━━━━━ MATERIAL FOR THE TASK

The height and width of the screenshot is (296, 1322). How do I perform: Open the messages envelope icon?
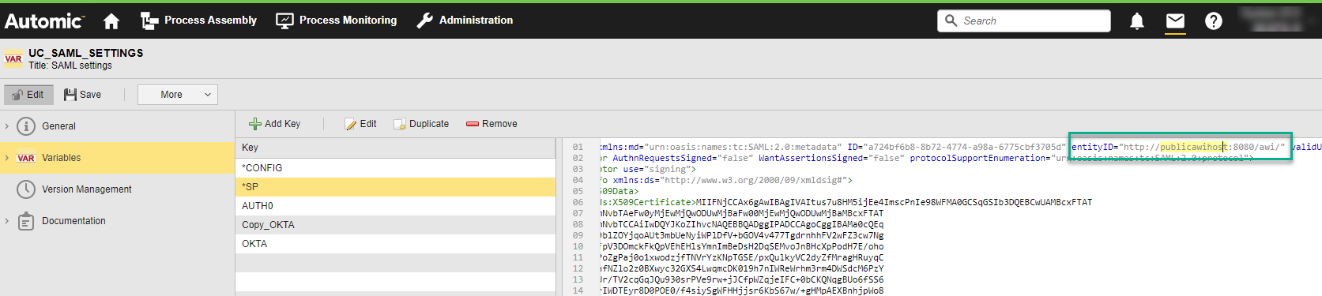[x=1175, y=21]
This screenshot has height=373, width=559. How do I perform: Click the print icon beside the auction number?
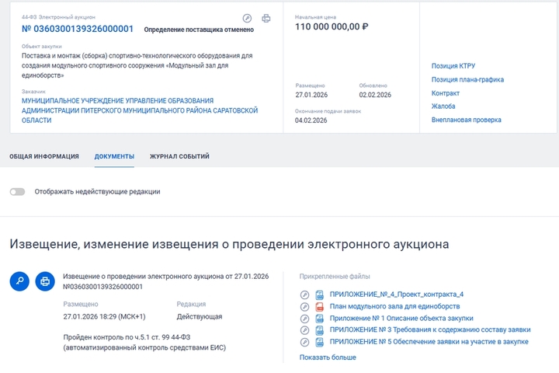pos(266,18)
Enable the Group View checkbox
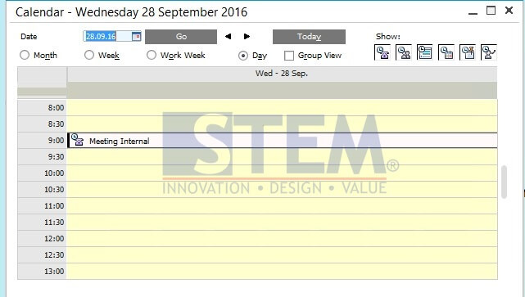The width and height of the screenshot is (525, 297). [x=289, y=56]
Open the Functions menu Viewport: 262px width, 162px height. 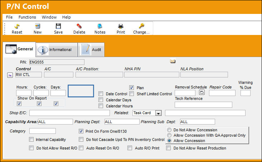pos(27,17)
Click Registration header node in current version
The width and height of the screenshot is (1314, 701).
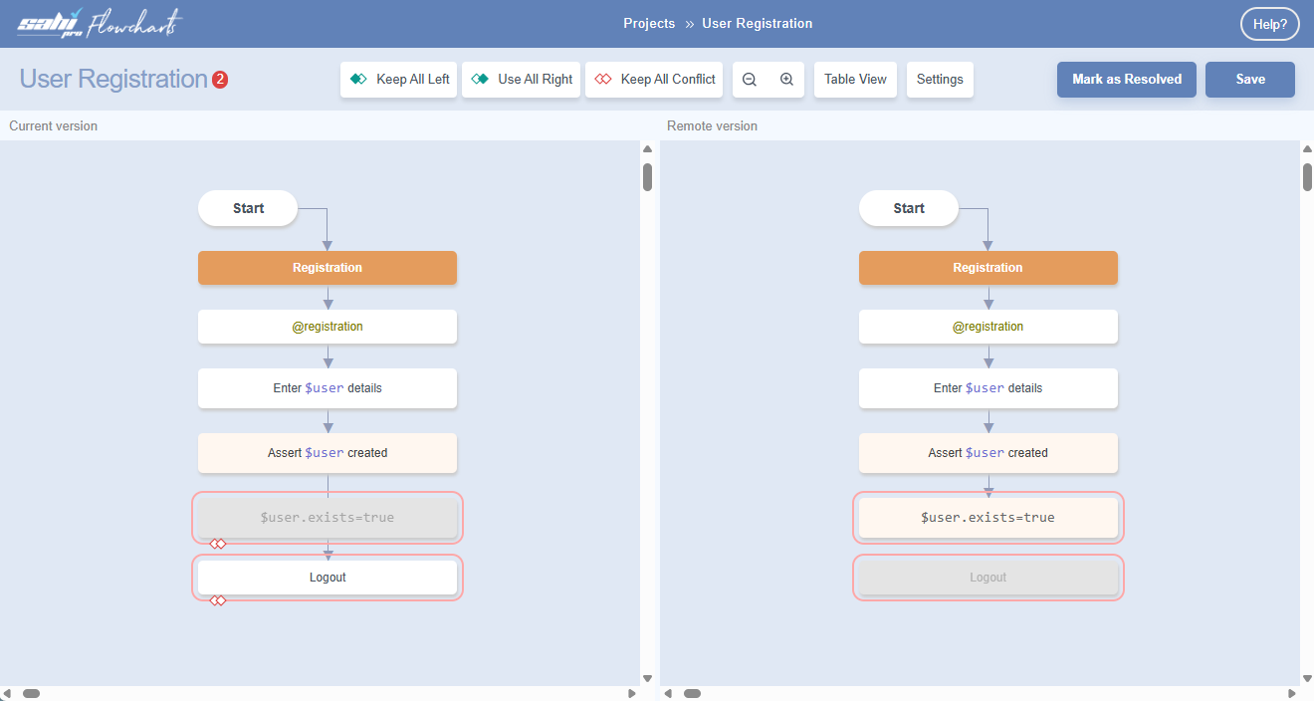tap(328, 268)
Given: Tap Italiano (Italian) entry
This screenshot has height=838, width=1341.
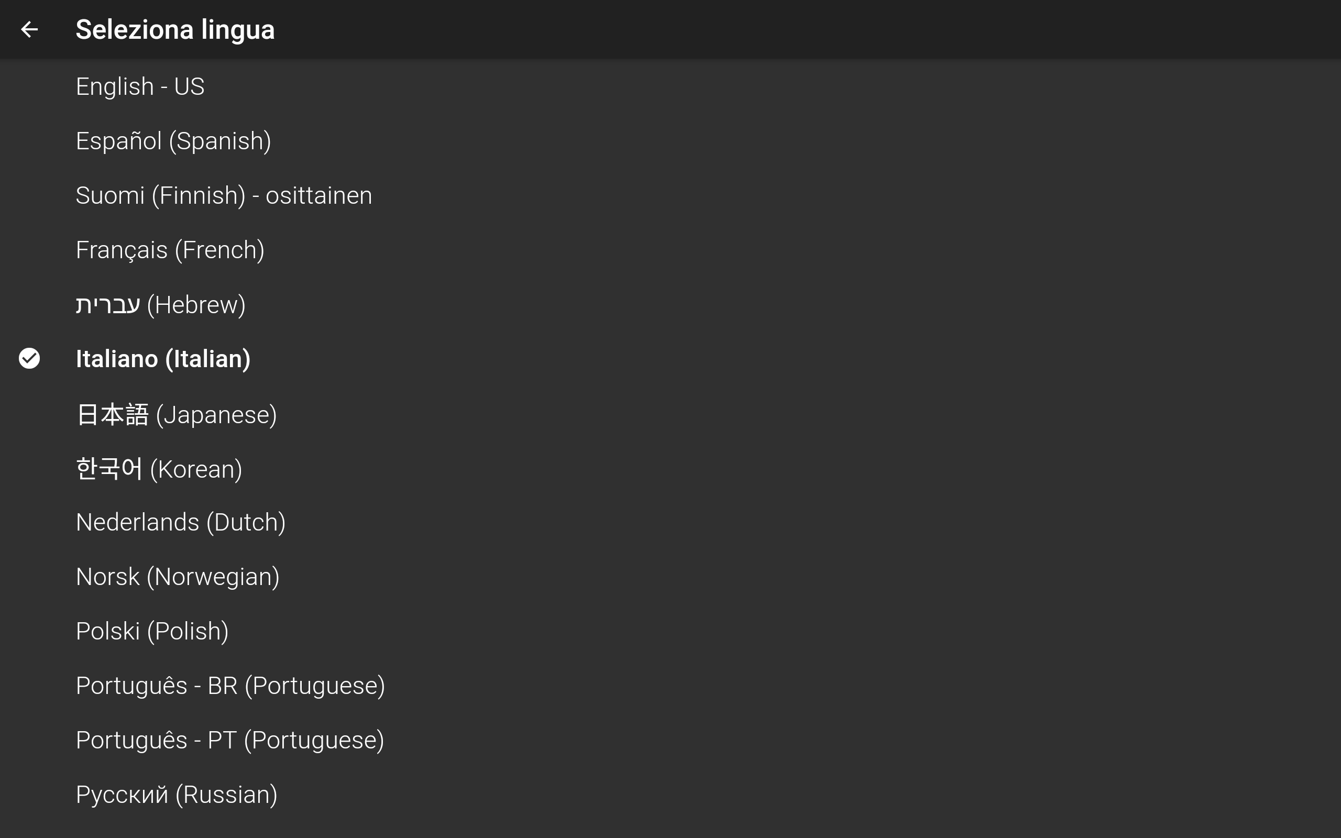Looking at the screenshot, I should tap(671, 359).
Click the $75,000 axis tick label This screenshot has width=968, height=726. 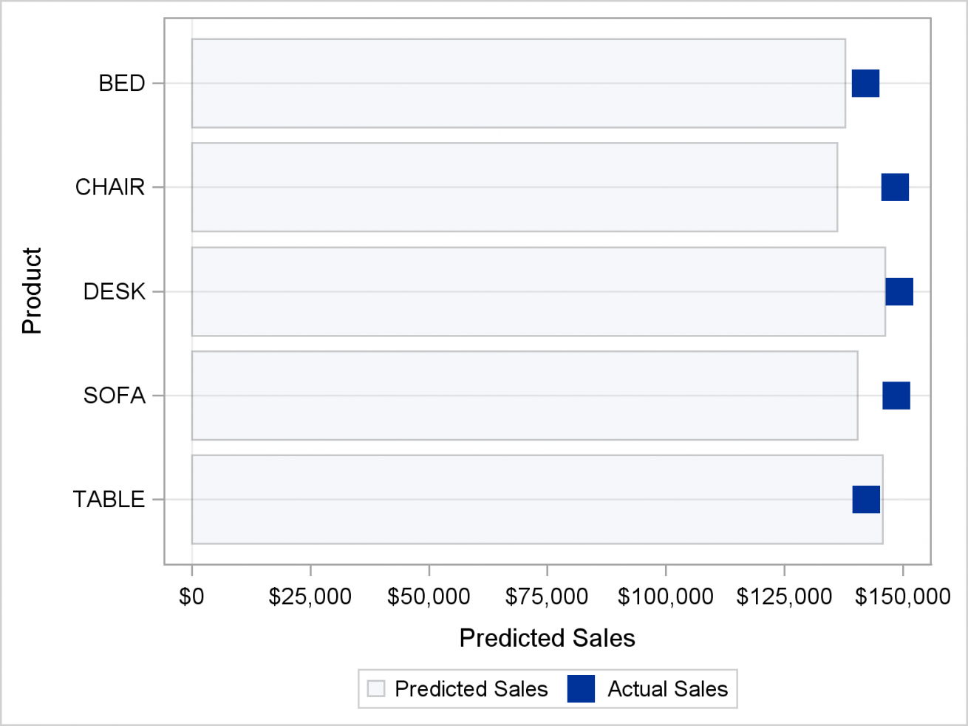[547, 597]
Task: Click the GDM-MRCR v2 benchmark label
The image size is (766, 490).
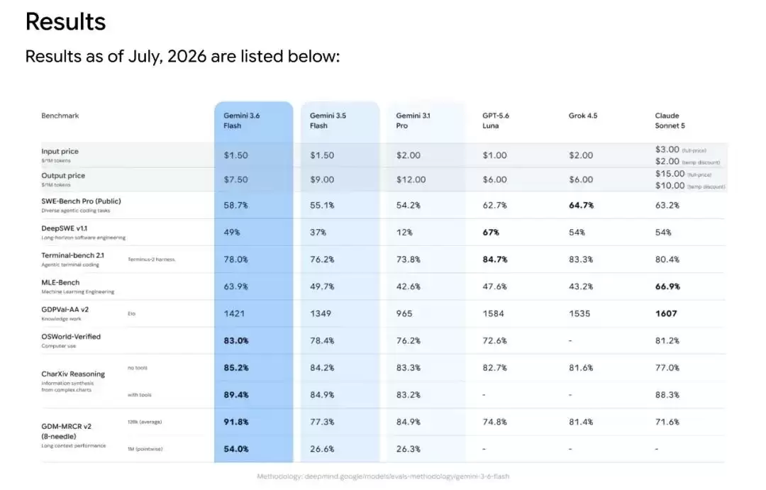Action: (x=66, y=431)
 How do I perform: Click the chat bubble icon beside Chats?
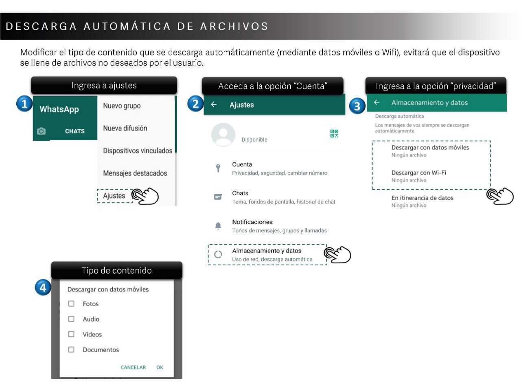pyautogui.click(x=219, y=197)
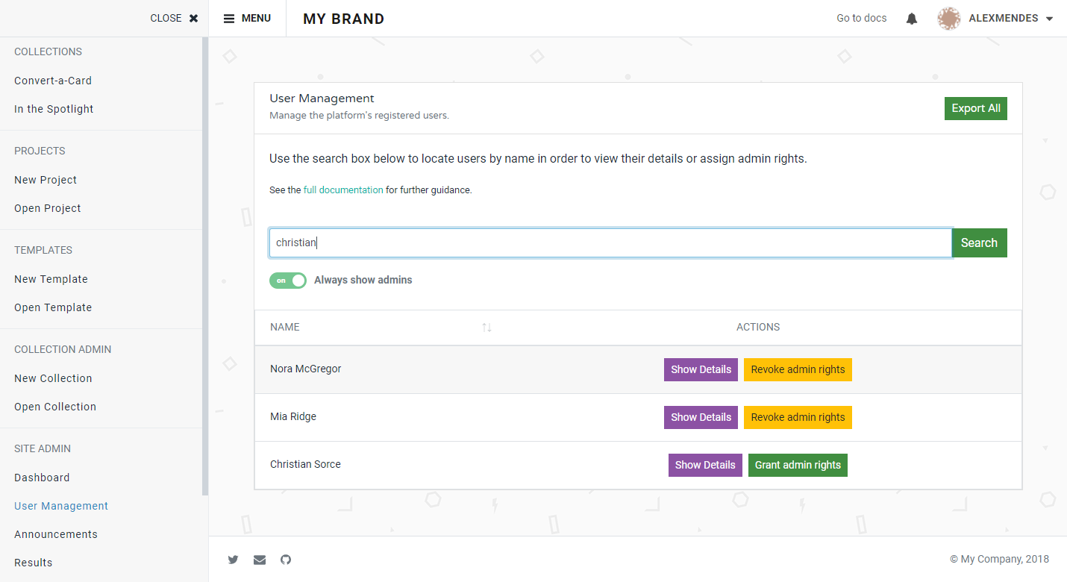The height and width of the screenshot is (582, 1067).
Task: Revoke admin rights for Mia Ridge
Action: coord(798,417)
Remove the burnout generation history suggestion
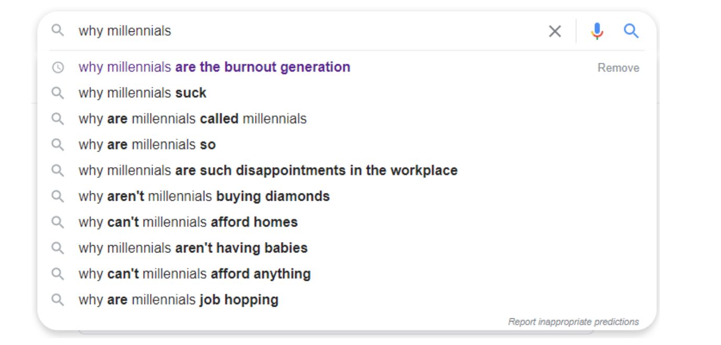 (x=618, y=68)
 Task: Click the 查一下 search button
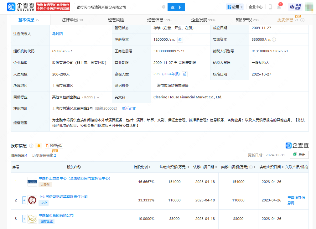click(x=176, y=7)
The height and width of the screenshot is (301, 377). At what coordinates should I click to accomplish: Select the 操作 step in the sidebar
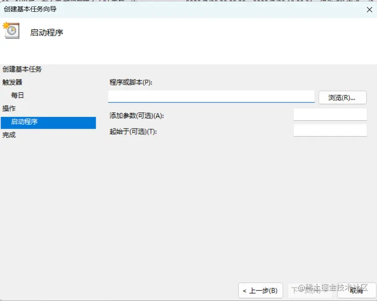[x=8, y=108]
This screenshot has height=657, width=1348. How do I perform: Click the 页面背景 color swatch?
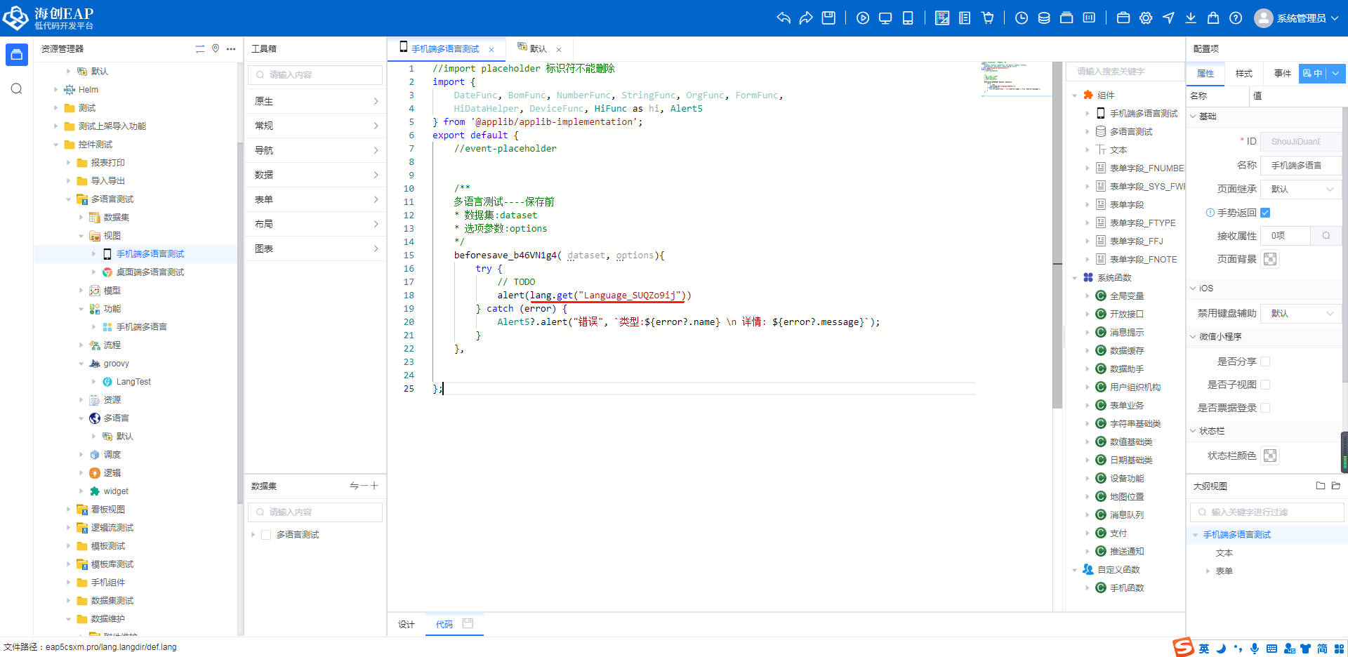coord(1270,259)
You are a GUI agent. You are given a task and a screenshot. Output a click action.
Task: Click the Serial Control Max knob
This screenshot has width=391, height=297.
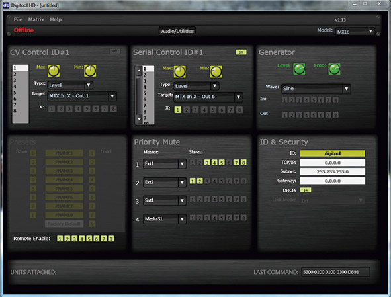(x=179, y=72)
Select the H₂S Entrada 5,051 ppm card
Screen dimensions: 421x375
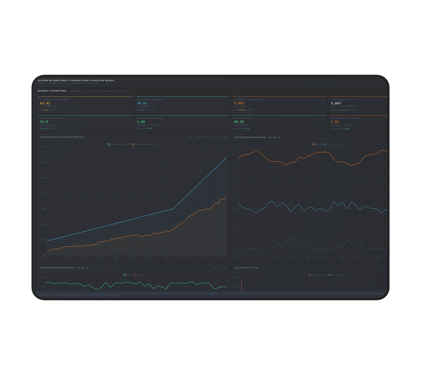[279, 105]
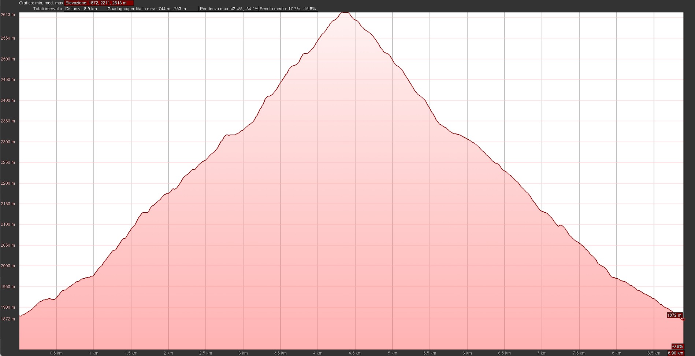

━━━━━━━━━━

* GOAL OF THE EXERCISE
Copy exactly the lines that begin at the one containing "Select the H₂S Entrada 5,051 ppm card" and end at the last line of the records, both included, omitting the pictures.

* EXPECTED OUTPUT
Select the H₂S Entrada 5,051 ppm card
Screen dimensions: 421x375
[279, 105]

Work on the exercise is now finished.